• Task goal: The required output is the full listing below, reproduced word for word.

- Opening Delimiter -

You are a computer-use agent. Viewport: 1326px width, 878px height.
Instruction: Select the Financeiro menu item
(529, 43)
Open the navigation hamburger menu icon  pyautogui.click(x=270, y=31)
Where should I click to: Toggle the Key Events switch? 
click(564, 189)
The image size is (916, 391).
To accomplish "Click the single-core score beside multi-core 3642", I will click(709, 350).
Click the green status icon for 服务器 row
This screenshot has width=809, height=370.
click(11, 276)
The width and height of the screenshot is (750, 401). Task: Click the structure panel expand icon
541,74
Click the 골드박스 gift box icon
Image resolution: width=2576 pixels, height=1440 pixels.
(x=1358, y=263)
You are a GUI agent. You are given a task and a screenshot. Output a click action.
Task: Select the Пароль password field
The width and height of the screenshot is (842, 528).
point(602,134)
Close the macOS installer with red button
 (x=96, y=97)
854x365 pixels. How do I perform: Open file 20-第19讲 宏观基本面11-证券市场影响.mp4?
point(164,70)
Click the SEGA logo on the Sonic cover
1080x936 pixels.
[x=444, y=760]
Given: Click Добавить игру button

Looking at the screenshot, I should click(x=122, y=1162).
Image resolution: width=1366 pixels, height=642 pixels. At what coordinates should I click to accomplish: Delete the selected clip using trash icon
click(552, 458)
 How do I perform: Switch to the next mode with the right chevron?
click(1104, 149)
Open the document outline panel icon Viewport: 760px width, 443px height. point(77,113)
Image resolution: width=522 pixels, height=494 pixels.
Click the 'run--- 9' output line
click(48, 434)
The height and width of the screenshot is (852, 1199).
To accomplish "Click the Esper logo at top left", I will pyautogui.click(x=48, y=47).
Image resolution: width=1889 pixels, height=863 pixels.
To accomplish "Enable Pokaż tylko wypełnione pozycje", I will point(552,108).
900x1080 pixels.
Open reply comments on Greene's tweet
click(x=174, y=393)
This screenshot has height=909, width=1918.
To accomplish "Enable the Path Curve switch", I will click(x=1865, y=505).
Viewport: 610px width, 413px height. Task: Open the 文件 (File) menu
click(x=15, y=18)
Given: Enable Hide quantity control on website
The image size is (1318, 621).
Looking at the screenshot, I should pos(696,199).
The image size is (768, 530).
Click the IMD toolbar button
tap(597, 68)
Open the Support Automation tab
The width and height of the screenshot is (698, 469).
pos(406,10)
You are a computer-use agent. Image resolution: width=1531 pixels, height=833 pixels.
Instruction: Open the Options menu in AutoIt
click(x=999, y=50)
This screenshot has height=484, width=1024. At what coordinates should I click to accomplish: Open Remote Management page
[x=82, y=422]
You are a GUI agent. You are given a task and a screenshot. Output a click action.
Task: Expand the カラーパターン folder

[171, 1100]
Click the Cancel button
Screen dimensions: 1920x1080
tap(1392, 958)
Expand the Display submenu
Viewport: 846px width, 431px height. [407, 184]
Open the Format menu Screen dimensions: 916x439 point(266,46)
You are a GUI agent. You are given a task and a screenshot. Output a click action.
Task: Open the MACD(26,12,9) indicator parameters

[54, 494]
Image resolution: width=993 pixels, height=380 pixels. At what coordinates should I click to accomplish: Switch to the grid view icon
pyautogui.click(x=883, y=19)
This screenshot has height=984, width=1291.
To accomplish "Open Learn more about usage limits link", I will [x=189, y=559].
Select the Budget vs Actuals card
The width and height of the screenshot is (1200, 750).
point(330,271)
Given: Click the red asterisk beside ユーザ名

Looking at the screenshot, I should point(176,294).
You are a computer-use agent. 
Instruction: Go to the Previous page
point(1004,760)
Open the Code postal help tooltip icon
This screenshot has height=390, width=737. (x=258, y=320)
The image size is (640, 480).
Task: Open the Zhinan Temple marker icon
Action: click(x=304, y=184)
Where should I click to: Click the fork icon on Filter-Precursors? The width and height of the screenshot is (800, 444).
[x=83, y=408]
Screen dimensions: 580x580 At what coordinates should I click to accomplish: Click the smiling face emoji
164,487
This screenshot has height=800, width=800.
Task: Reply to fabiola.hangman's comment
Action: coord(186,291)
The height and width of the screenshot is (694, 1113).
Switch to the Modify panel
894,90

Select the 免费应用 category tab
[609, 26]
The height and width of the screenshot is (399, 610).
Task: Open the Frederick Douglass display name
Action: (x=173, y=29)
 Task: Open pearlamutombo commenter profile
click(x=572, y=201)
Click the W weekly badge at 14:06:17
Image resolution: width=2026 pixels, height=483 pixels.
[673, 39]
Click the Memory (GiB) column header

- Closing Delimiter -

• Exercise output:
You are a computer-use agent. Viewport: 1326px width, 878px height.
Instruction: Select the Financeiro menu item
(529, 43)
Open the navigation hamburger menu icon  pyautogui.click(x=270, y=31)
Where should I click to: Toggle the Key Events switch? 
click(564, 189)
The image size is (916, 391).
To accomplish "Click the single-core score beside multi-core 3642", I will click(709, 350).
Click the green status icon for 服务器 row
This screenshot has width=809, height=370.
click(11, 276)
The width and height of the screenshot is (750, 401). Task: Click the structure panel expand icon
541,74
Click the 골드박스 gift box icon
Image resolution: width=2576 pixels, height=1440 pixels.
(x=1358, y=263)
You are a GUI agent. You are given a task and a screenshot. Output a click action.
Task: Select the Пароль password field
The width and height of the screenshot is (842, 528).
point(602,134)
Close the macOS installer with red button
 (x=96, y=97)
854x365 pixels. How do I perform: Open file 20-第19讲 宏观基本面11-证券市场影响.mp4?
point(164,70)
Click the SEGA logo on the Sonic cover
1080x936 pixels.
[x=444, y=760]
Given: Click Добавить игру button

Looking at the screenshot, I should click(x=122, y=1162).
Image resolution: width=1366 pixels, height=642 pixels. At what coordinates should I click to accomplish: Delete the selected clip using trash icon
click(552, 458)
 How do I perform: Switch to the next mode with the right chevron?
click(1104, 149)
Open the document outline panel icon Viewport: 760px width, 443px height. point(77,113)
Image resolution: width=522 pixels, height=494 pixels.
Click the 'run--- 9' output line
click(48, 434)
The height and width of the screenshot is (852, 1199).
To accomplish "Click the Esper logo at top left", I will pyautogui.click(x=48, y=47).
Image resolution: width=1889 pixels, height=863 pixels.
To accomplish "Enable Pokaż tylko wypełnione pozycje", I will point(552,108).
900x1080 pixels.
Open reply comments on Greene's tweet
click(x=174, y=393)
This screenshot has height=909, width=1918.
To accomplish "Enable the Path Curve switch", I will click(x=1865, y=505).
Viewport: 610px width, 413px height. Task: Open the 文件 (File) menu
click(x=15, y=18)
Given: Enable Hide quantity control on website
The image size is (1318, 621).
Looking at the screenshot, I should pos(696,199).
The image size is (768, 530).
Click the IMD toolbar button
tap(597, 68)
Open the Support Automation tab
The width and height of the screenshot is (698, 469).
pos(406,10)
You are a computer-use agent. Image resolution: width=1531 pixels, height=833 pixels.
Instruction: Open the Options menu in AutoIt
click(x=999, y=50)
This screenshot has height=484, width=1024. At what coordinates should I click to accomplish: Open Remote Management page
[x=82, y=422]
You are a GUI agent. You are given a task and a screenshot. Output a click action.
Task: Expand the カラーパターン folder

[171, 1100]
Click the Cancel button
Screen dimensions: 1920x1080
tap(1392, 958)
Expand the Display submenu
Viewport: 846px width, 431px height. [407, 184]
Open the Format menu Screen dimensions: 916x439 point(266,46)
You are a GUI agent. You are given a task and a screenshot. Output a click action.
Task: Open the MACD(26,12,9) indicator parameters

[54, 494]
Image resolution: width=993 pixels, height=380 pixels. At what coordinates should I click to accomplish: Switch to the grid view icon
pyautogui.click(x=883, y=19)
This screenshot has height=984, width=1291.
To accomplish "Open Learn more about usage limits link", I will [x=189, y=559].
Select the Budget vs Actuals card
The width and height of the screenshot is (1200, 750).
point(330,271)
Given: Click the red asterisk beside ユーザ名

Looking at the screenshot, I should point(176,294).
You are a computer-use agent. 
Instruction: Go to the Previous page
point(1004,760)
Open the Code postal help tooltip icon
This screenshot has height=390, width=737. (x=258, y=320)
The image size is (640, 480).
Task: Open the Zhinan Temple marker icon
Action: click(x=304, y=184)
Where should I click to: Click the fork icon on Filter-Precursors? The width and height of the screenshot is (800, 444).
[x=83, y=408]
Screen dimensions: 580x580 At what coordinates should I click to accomplish: Click the smiling face emoji
164,487
This screenshot has height=800, width=800.
Task: Reply to fabiola.hangman's comment
Action: coord(186,291)
The height and width of the screenshot is (694, 1113).
Switch to the Modify panel
894,90

Select the 免费应用 category tab
[609, 26]
The height and width of the screenshot is (399, 610).
Task: Open the Frederick Douglass display name
Action: (x=173, y=29)
 Task: Open pearlamutombo commenter profile
click(x=572, y=201)
Click the W weekly badge at 14:06:17
Image resolution: width=2026 pixels, height=483 pixels.
[673, 39]
Click the Memory (GiB) column header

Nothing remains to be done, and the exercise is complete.